Only the lines from the one with "You are a GUI" through the end of the data are wanted, copied exactly.

(Saved entries)
Segment Open

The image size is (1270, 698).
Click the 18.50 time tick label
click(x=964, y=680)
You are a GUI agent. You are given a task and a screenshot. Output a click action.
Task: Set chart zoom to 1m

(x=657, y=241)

Segment Closed

_Response to this task:_
You are a GUI agent. You are given a task and a screenshot. Output a click action.
Task: Set chart zoom to 1m

(x=657, y=241)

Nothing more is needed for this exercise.